Several States Address Rules on the Proper Use of Resale Certificates
The rules regarding when it is appropriate to provide a resale certificate are not always clear, and businesses that issue resale certificates incorrectly can be subject to sales tax liabilities.
By Tina M. Chunn, SALT Senior Manager
Resale certificates are used by retailers to purchase goods for resale in its present form or as a component of other property. However, the issue of when an item purchased is actually “resold” can be confusing and may lead to a taxpayer providing a resale certificate where it is not warranted. When that happens, the seller is often relieved of any liability, and it is the party that provided the resale certificate that is stuck with the liability.
Three common areas of confusion are: 1) property purchased to be used in providing a service; 2) property provided as a promotional item (perhaps to sell a service); and 3) property provided to customers that is not clearly identified as a sale (consumables).
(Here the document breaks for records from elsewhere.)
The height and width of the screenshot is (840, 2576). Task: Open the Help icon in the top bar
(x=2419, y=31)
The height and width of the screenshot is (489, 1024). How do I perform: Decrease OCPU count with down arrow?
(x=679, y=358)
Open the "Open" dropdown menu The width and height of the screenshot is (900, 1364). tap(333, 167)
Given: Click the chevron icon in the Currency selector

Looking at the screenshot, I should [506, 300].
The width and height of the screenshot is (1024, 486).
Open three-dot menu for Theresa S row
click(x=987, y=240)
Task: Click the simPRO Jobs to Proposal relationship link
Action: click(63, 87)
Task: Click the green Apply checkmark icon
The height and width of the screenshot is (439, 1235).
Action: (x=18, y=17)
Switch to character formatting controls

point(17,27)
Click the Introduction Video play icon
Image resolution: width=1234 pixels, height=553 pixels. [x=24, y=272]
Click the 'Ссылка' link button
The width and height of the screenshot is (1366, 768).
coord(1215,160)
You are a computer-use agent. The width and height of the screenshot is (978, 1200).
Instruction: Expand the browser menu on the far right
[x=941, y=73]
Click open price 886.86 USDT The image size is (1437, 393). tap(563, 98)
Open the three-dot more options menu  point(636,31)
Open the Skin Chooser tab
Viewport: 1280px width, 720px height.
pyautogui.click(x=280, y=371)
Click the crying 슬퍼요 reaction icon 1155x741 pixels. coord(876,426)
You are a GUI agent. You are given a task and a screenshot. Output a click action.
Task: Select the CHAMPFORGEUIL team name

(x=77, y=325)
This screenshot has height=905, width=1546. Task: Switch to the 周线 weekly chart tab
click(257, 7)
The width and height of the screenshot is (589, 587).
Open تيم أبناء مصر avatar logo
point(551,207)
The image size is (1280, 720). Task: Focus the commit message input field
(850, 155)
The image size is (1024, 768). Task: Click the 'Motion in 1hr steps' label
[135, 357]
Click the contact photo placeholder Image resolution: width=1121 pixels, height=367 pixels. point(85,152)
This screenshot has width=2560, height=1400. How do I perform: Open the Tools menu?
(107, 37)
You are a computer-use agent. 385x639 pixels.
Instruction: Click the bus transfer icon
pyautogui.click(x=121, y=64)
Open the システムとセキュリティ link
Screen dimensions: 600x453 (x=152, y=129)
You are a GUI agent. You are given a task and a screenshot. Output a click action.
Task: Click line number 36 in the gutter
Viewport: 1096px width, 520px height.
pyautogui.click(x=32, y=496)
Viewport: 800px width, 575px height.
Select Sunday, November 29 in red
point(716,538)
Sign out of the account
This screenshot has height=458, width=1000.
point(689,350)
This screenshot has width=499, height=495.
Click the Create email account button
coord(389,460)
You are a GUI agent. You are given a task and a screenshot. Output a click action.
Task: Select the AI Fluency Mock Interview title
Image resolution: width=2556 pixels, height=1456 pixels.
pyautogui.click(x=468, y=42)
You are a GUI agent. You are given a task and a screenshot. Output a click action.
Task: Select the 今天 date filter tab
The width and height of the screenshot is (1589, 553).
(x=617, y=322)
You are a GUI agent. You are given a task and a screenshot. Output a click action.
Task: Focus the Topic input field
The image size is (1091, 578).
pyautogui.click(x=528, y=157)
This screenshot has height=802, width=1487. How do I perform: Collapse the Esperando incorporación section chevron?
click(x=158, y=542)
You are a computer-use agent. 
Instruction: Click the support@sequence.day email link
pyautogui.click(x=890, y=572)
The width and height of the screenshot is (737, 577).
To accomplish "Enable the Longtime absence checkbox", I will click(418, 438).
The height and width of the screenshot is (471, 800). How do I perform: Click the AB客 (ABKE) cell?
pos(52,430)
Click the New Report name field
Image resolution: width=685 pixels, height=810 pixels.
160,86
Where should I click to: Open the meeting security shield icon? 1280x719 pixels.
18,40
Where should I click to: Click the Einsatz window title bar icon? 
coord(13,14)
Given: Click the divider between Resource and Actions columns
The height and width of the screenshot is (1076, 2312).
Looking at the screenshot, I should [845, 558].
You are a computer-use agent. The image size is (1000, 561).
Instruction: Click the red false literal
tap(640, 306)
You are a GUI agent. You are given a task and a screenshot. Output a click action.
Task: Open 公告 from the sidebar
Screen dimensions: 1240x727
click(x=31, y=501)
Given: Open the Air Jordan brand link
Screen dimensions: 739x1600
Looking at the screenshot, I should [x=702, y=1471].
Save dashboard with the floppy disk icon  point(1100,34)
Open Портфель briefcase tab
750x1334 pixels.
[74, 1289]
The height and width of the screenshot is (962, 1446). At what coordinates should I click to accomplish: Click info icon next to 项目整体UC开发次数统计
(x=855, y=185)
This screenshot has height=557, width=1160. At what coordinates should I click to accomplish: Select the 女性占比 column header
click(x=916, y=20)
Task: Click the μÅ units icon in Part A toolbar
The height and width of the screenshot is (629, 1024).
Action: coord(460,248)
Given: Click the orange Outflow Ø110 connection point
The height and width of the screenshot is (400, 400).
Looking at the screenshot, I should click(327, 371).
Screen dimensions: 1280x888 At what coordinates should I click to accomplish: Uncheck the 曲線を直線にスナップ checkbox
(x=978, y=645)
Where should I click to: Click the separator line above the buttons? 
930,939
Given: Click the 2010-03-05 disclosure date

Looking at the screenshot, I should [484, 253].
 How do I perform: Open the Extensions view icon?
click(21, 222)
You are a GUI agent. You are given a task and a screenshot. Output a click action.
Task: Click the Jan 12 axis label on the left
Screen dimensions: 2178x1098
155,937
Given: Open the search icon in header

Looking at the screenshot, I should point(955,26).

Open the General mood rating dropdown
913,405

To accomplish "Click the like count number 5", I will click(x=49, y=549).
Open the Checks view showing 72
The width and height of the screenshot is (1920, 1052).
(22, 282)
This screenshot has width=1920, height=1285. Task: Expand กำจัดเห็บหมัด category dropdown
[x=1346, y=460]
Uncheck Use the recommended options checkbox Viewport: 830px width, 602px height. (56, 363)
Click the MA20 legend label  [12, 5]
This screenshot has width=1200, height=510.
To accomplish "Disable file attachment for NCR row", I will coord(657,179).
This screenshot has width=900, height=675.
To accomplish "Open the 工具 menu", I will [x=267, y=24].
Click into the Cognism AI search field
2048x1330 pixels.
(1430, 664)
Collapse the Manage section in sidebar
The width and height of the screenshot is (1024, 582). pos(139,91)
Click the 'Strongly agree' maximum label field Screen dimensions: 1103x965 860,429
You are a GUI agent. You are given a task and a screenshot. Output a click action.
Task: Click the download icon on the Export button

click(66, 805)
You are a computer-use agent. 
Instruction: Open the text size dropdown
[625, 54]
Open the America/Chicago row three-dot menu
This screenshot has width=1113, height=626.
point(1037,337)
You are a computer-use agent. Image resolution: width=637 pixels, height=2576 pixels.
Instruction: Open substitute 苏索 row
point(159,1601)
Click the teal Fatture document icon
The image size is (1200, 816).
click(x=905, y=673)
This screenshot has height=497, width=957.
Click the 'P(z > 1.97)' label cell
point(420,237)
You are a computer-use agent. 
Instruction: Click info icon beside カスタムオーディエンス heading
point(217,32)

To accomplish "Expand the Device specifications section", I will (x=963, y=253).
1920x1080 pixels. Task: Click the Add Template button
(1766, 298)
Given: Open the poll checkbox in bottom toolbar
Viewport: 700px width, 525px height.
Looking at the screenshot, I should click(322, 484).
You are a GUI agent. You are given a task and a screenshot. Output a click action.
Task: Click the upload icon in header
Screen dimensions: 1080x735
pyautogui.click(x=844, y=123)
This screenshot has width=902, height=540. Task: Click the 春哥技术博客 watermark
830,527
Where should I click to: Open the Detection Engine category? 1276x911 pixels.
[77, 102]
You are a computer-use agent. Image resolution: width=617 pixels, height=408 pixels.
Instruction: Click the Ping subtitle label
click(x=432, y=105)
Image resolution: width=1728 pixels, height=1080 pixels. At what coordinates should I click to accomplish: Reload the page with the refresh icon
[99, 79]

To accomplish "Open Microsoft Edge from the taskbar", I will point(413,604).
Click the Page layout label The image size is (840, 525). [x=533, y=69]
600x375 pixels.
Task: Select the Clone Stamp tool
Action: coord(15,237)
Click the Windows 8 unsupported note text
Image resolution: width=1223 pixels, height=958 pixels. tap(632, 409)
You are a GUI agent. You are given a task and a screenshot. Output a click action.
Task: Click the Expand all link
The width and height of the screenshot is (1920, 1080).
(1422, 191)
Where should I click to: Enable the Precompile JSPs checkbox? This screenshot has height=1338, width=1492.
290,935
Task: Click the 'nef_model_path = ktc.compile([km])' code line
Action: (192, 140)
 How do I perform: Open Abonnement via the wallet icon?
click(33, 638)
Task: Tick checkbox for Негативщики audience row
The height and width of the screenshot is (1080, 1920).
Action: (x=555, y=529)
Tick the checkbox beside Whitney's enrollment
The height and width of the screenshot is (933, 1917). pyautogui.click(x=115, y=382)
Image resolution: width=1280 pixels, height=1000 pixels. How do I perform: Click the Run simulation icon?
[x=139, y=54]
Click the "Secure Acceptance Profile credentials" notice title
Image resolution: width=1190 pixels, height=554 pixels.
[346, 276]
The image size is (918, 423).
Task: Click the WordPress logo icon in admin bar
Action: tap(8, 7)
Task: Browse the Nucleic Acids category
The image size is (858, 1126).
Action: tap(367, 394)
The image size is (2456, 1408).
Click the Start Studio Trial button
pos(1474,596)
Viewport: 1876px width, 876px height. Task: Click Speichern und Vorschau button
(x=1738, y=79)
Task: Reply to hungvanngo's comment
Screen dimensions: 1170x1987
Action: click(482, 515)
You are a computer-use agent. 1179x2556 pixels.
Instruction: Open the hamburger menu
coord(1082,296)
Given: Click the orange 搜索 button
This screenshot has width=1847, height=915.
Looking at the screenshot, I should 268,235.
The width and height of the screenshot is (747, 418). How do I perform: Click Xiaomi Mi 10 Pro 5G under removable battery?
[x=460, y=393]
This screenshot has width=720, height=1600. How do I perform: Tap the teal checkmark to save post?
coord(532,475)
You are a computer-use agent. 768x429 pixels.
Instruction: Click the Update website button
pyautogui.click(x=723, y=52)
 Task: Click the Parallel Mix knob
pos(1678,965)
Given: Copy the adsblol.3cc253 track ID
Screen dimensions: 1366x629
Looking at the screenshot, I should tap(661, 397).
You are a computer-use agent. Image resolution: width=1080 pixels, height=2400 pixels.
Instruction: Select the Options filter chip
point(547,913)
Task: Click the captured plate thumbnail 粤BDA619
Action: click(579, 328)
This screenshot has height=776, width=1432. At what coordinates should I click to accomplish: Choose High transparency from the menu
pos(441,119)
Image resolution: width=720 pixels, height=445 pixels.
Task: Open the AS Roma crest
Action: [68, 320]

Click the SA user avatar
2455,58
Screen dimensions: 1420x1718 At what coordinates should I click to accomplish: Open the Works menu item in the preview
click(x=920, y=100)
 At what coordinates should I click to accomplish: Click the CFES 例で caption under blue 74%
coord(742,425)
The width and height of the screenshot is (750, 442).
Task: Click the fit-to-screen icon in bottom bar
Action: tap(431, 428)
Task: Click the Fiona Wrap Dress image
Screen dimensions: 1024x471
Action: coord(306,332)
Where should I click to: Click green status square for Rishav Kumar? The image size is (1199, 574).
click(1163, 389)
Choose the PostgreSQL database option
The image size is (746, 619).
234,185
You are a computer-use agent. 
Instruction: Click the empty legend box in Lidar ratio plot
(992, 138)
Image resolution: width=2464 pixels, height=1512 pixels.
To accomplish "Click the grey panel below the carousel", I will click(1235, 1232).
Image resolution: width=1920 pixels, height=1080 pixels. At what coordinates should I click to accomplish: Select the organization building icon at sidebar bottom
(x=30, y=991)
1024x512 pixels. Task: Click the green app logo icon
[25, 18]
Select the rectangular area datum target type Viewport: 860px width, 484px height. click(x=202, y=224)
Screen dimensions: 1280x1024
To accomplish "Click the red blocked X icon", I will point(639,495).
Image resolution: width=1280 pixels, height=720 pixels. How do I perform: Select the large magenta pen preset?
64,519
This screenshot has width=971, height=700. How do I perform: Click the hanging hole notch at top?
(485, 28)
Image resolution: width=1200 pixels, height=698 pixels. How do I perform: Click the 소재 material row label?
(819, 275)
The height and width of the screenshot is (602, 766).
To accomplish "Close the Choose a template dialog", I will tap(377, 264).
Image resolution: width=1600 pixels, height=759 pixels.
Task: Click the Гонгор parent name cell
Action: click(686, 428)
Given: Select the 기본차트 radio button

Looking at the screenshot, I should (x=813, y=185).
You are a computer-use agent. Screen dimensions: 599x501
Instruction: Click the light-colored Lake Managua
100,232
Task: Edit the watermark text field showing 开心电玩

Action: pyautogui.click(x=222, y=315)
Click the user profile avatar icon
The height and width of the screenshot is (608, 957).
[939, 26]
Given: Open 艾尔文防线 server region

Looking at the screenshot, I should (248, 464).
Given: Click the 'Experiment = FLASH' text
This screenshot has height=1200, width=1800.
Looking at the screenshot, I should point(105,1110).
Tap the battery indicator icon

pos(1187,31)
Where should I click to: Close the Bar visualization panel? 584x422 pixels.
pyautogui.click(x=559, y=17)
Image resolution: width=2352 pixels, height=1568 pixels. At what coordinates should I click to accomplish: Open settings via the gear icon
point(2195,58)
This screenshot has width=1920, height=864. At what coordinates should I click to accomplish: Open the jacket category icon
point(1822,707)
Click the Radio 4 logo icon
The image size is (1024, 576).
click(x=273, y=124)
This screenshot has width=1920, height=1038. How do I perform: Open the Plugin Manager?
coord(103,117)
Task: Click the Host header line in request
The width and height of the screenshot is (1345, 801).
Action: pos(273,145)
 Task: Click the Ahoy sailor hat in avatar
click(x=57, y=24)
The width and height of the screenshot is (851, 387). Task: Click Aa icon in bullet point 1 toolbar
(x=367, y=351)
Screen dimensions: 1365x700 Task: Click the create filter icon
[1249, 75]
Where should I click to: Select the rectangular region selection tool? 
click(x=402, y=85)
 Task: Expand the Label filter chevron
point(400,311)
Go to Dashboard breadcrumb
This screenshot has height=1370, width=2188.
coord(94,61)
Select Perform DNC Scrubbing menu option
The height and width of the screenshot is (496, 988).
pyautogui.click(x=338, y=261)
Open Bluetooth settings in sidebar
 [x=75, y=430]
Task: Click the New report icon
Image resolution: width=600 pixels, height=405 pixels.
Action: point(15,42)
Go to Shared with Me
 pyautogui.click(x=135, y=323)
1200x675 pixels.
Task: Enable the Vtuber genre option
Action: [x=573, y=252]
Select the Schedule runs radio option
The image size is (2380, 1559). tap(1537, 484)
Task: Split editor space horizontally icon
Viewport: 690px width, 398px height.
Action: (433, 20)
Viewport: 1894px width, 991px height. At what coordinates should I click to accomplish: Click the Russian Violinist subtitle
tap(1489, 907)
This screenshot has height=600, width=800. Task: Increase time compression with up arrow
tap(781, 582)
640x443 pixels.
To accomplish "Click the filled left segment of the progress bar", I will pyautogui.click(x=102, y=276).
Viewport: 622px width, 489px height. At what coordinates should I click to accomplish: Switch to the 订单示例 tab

The first area of confusion occurs when a retailer (or service provider) purchases property that is used to provide a service. Recently, Georgia addressed this subject in a letter rulingpertaining to the purchase or lease of copy equipment used in copy shops to provide self-service copying and printing. In Georgia, a lease is also considered a type of sale and thus, may be considered a purchase for resale if the property is re-leased to others. In this case, the copy shop’s customers are charged only for the copies produced. The state explained that the copy shop does not lease the copiers to their customer since they do not enter into lease agreements or otherwise transfer the possession or control of the equipment. Further, since the customer does not receive full possession or control for a set time, this use would not be considered a lease of the copiers. Therefore, the purchase of the copiers does not qualify as a purchase for resale, and tax should be paid by the copy shop on the purchase or lease of these machines.
Another area of confusion surrounds the purchase of goods with a resale certificate when those goods are given away as promotional items. State rules generally require consideration for an item in order for such item to be “sold.” Therefore, the purchase of goods to give them away generally does not qualify as a resale. What is tricky in these cases is when the item given away is provided along with something else that is sold. The Michigan Court of Appeals addressed this issue in a recent ruling. The company sold service contracts for a single mobile phone service provider as well as cell phones and related equipment. The company provided a resale certificate for the phones that it purchased. On audit, the company assessed use tax on phones that were given away at no charge to customer that purchased a mobile phone service contract. The Court concluded that the company owed use tax on the use of the phones as a use for promotional purposes.
The final point of confusion concerns the purchase of items that are provided to customers as part of the sale of something else but are not specifically itemized. This is perhaps similar to promotional items, but the seller views the price of the good or service sold as including these other items. Typically, the failure to specifically show the items as being sold will make them ineligible to be purchased for resale. Texas addressed this issue in a recent Court of Appeals decision. In that case, the company owned a hotel in Texas and charged its customers for the right to occupy its hotel rooms. The company purchased consumables such as facial tissues, coffee, toilet paper, soap, shampoo, lotion, bath soap, and cups to be placed in the rooms for use by their guests. The company did not pay sales or use tax on the purchase of these items since they considered these items to be part of a sale for resale.
The hotel claimed the room rate charged to its customers included a charge of $1.57 for all the consumables available to the customer. However, this charge was not itemized on the bill nor were the customers informed that they were paying for the consumables. In fact, the hotel’s website advertised that the “extras aren’t extra” and that the “extras” were “free”. Additionally, customers could request unlimited amounts of consumables without extra charges. Therefore, as a result of this evidence, the court ruled that the hotel operator is not entitled to the resale exemption on the purchase of these items since they are not sold to the hotel’s customers.
As evidenced by the cases above, the sale for resale exclusion continues to be a complex issue. For example, advertising a promotion as “buy one get one free” versus “buy two get 50% off each,” while economically similar, often results in different sales/use tax consequences. Aprio’s SALT team is experienced with these types of transactions and can assist your business with the sales tax treatment of your transactions so that you remain in compliance with your multi-state sales tax obligations. We constantly monitor these and other important state tax topics, and we will include any significant developments in future issues of the Aprio SALT Newsletter.
This article was featured in the March 2019 SALT Newsletter.
Alamo National Building Management, LP v. Glenn Hegar, Comptroller of Public Accounts of Texas. Court of Appeals of Texas, Thirteenth District, Corpus Christi, Edinburg, No. 13-17-00040-CV, 2019 Tex. App. LEXIS 4061, January 24, 2019. On March 7, 2019, the taxpayer petitioned the Texas Supreme Court to review this case.